Remote Sensing and Photogrammetry

The "Remote Sensing and Photogrammetry" group develops methods and algorithms for deriving information about our environment from remote sensing data acquired by spaceborne, airborne or terrestrial imaging sensors. The developments and projects relate to the evaluation of both optical and radar remote sensing data, photogrammetric data and laser scanner data.

Mountain Cryosphere Research Group

A group of international experts in glaciology and remote sensing led by T. Bolch. The collaborative activities focus on the investigation of glacier dynamics and climate-glacier interactions.

Of specific interest are debris-covered glaciers and rock glaciers which are strongly influenced by geomorphological processes. Another focus is the impact of glacial lakes and glacier surging on glacier mass balance.

Further research includes consequences of the cryospheric change to society such as glacial hazards and changes in runoff.

Glacier Mass Changes in High Mountain Asia since the 1960s

Glaciers of High Mountain Asia (HMA) are an important runoff source for more than 1 billion people. Most glaciers have been losing mass at an accelerated rate. However, there is strong heterogeneity in mass loss and its drivers are still not well understood. The main aims of the related projects are to obtain the most detailed information about glacier mass changes using historical spy satellite data and more recent high-resolution stereo satellite data combined by SAR observations.

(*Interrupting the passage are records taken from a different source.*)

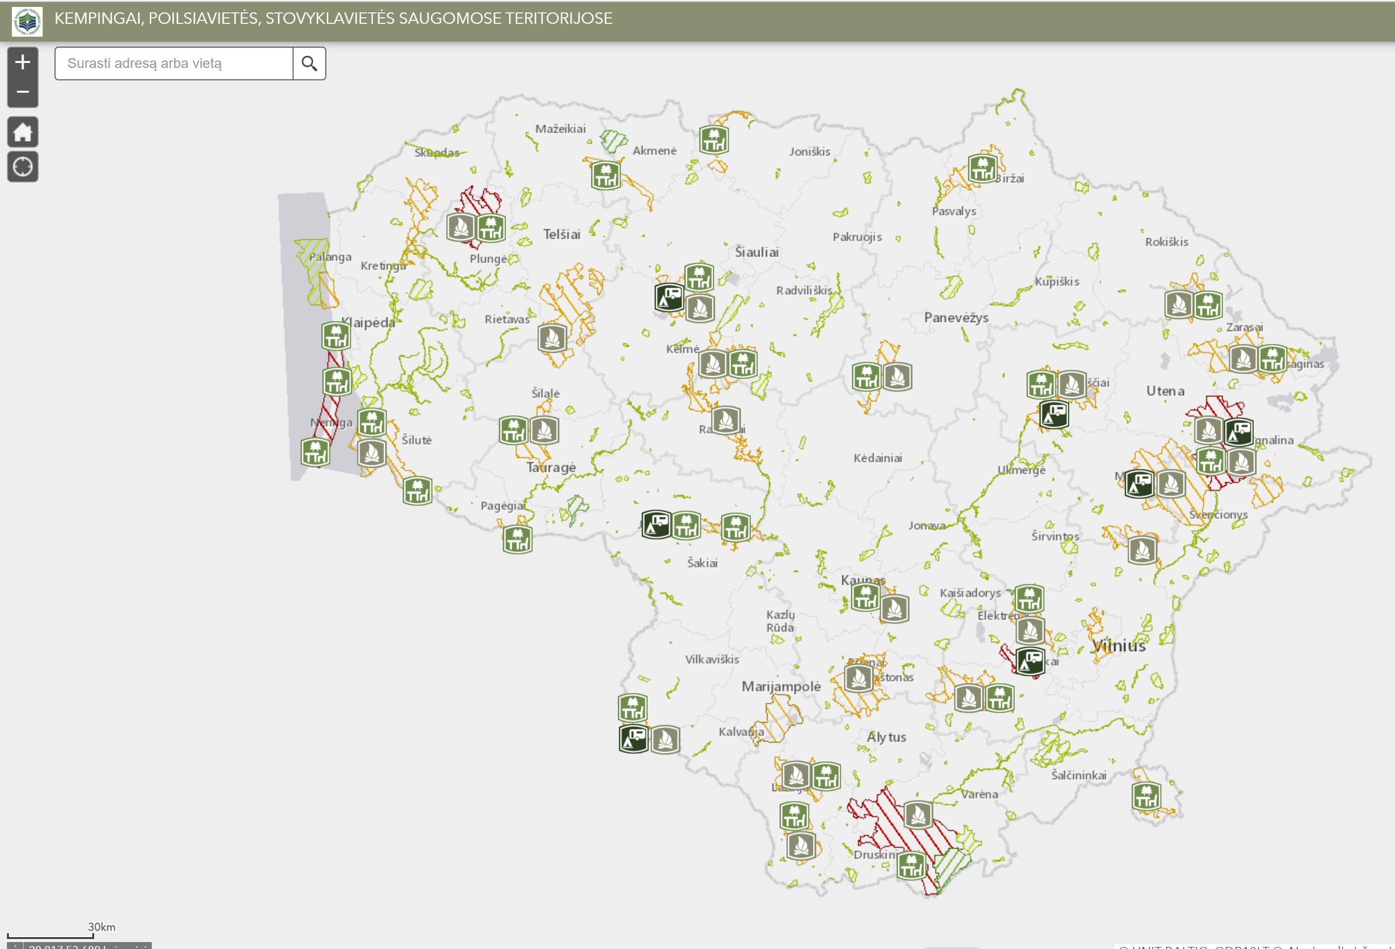1395x949 pixels.
Task: Zoom in on the map
Action: [23, 62]
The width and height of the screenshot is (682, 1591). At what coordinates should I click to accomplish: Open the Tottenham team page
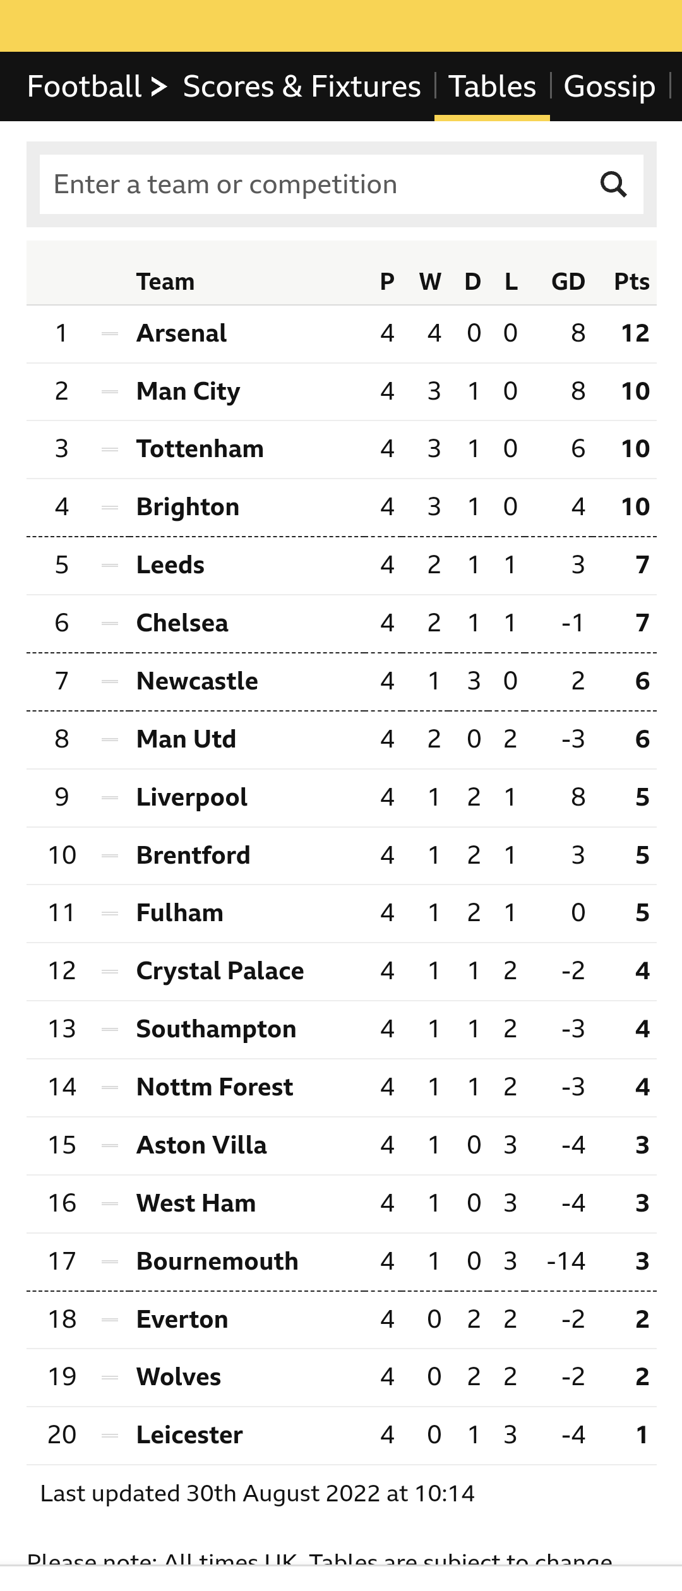pos(200,449)
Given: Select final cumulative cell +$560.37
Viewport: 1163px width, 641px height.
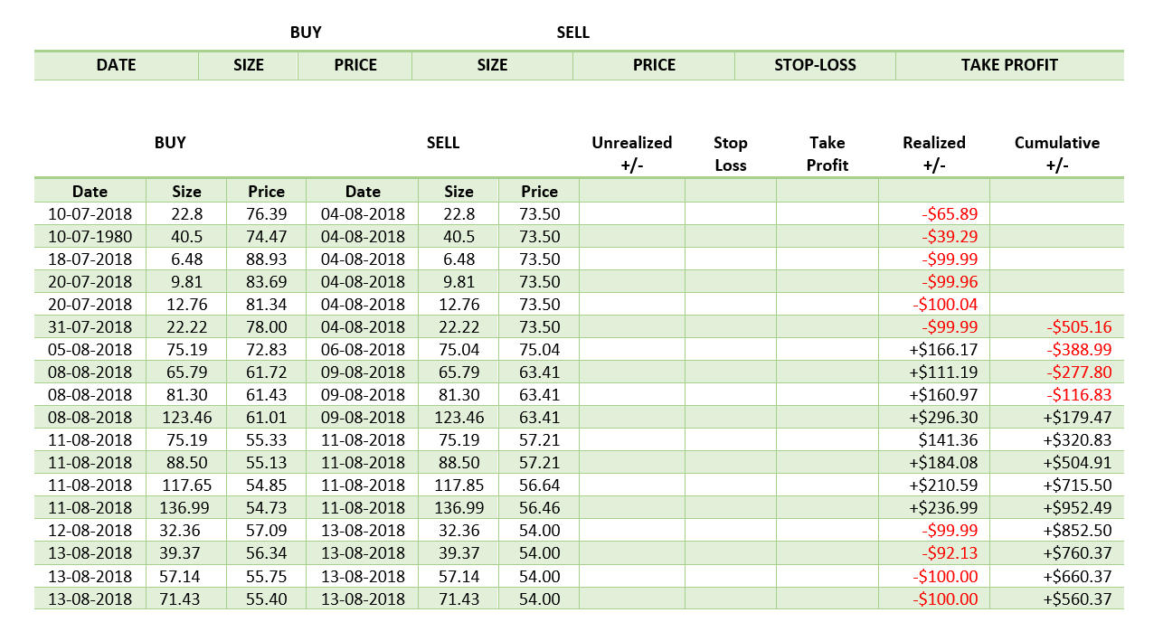Looking at the screenshot, I should [x=1057, y=599].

Recovery of Historical Aerial Photographs in the Austrian Alps

Historical images provide valuable information of past conditions and allow assessments long-term changes. A unique source in this regard are stereo photographs taken by US Air Force over entire Europe after World War II. Austria was photographed in August 1945, with excellent technology for the time. The aim of this project is to process this data for the Austrian Alps, generate digital elevation models and orthoimages and make the data accessible to the public.

Hydrologic relevance and climate response of rock glaciers

Rock glaciers contain a significant amount of ice. However, the permafrost-related landforms are much less well investigated than glaciers. We improve the knowledge about the occurrence, ice volume and their climate response. We apply a holistic approach combining multi-scale and multi-temporal remote sensing and geophysical physical field investigations. The project focuses on rock glaciers in the Austrian Alps and in the Tien Shan (Central Asia).